Mtr Taylor Devine

Dear Friend,

Recently I’ve had an image that has come to mind a lot - one of those persistent things that takes a while to hold meaning but seems that it must. It’s the image of being stretched, and I imagine that you have had experience of the kind of stretching that keeps coming to mind. You may stretch yourself across the TV when you realize there is something you don’t want a child to see on its way. You might extend yourself in the middle of a pandemic to care for family and friends, to perform your job duties, and you might find yourself stretched in directions you couldn’t have imagined. For the sake of love you may have done things that would have previously been unimaginable, or seem impossible. Often you’ll stretch yourself for the sake of something good, to provide protection, to make a new thing possible, but you and your body know that at some point you have to come back to your center, otherwise you will start to feel like one of those inflatable waving arm people that advertise on corners, or like Gumby. You have to come back to your center in order to reach out, to stretch out again. It can feel like whiplash when you’re able to settle into a more calm place, when suddenly every thought doesn’t have to go to a particularly end, you may wonder what is next.

§ Work to complete:
Continue the letter about being stretched and returning to one's center, starting right after its last sentence.

§ Recorded data:
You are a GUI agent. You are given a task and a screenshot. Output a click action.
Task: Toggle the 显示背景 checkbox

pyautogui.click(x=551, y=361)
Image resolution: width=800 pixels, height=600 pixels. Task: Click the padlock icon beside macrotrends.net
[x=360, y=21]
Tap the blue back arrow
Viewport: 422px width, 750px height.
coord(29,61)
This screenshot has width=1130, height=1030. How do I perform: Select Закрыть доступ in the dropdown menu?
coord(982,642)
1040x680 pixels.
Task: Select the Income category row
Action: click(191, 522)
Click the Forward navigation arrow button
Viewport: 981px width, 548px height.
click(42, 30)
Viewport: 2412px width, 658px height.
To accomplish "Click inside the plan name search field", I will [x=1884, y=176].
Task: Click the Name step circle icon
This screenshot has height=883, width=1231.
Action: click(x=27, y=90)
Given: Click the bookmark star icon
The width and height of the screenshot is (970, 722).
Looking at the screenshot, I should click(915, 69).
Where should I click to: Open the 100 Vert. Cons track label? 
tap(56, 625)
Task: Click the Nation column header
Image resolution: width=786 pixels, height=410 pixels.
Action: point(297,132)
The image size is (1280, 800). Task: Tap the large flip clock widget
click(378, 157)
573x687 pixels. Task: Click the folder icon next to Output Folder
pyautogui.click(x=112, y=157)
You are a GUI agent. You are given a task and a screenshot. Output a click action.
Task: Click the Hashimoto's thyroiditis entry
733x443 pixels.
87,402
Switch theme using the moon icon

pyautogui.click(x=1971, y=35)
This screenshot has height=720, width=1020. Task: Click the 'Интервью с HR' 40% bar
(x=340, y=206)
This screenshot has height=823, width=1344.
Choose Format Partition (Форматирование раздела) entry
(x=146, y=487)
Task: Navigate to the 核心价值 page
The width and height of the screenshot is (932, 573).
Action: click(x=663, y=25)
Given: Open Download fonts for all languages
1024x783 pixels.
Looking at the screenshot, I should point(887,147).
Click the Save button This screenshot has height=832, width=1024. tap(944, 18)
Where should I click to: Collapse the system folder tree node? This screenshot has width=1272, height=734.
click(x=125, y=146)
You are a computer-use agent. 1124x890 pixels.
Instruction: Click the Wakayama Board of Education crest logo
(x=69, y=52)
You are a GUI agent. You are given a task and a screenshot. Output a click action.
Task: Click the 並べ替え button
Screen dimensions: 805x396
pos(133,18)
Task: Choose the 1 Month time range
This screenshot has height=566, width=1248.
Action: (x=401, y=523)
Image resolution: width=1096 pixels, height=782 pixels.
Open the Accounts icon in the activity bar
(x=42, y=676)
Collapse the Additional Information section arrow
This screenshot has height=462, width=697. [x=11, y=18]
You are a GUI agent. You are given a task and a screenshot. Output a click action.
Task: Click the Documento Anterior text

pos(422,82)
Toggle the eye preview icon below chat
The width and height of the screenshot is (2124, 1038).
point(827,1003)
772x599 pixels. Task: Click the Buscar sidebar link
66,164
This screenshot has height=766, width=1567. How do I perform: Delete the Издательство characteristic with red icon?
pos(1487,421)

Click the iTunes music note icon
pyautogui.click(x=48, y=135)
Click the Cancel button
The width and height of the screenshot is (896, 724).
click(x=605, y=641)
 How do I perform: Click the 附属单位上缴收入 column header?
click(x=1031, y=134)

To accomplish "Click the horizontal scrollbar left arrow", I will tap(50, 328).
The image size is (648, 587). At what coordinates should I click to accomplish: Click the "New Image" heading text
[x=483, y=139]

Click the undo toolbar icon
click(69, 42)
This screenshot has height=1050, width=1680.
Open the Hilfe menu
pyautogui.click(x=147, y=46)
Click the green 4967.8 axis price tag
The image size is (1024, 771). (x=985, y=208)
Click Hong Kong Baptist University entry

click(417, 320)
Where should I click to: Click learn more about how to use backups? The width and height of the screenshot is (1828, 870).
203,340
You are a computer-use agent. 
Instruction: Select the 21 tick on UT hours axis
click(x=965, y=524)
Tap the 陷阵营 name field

§ Written response:
We can do amazing things for the sake of love, but we can only stretch ourselves for a little while before needing to either come back to our center or adjust, we have our limits. One of the stark realities of proclamation of Good Friday though, is that when Jesus stretched out himself it wasn’t just for the season or the moment, but somehow forever. It didn’t have its limits. Somehow the center of God is actually being stretched out for the whole world. The starkness, the quiet, the expanse of this holy day holds the truth that Jesus stretched himself out over all of us.

Almighty God, we pray you graciously to behold this your family, for whom our Lord Jesus Christ was willing to be betrayed, and given into the hands of sinners, and to suffer death upon the cross who now lives and reigns with you and the Holy Spirit, one God, for ever and ever.